[Source records]
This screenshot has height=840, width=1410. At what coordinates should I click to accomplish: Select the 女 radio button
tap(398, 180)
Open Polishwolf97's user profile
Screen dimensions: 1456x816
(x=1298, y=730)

§ Given exercise: Can you return every one of the entries above line for line, without changing a single character?

§ Response to this exercise:
This screenshot has height=840, width=1410. At what coordinates should I click to accomplish: Select the 女 radio button
tap(398, 180)
Open Polishwolf97's user profile
Screen dimensions: 1456x816
(x=1298, y=730)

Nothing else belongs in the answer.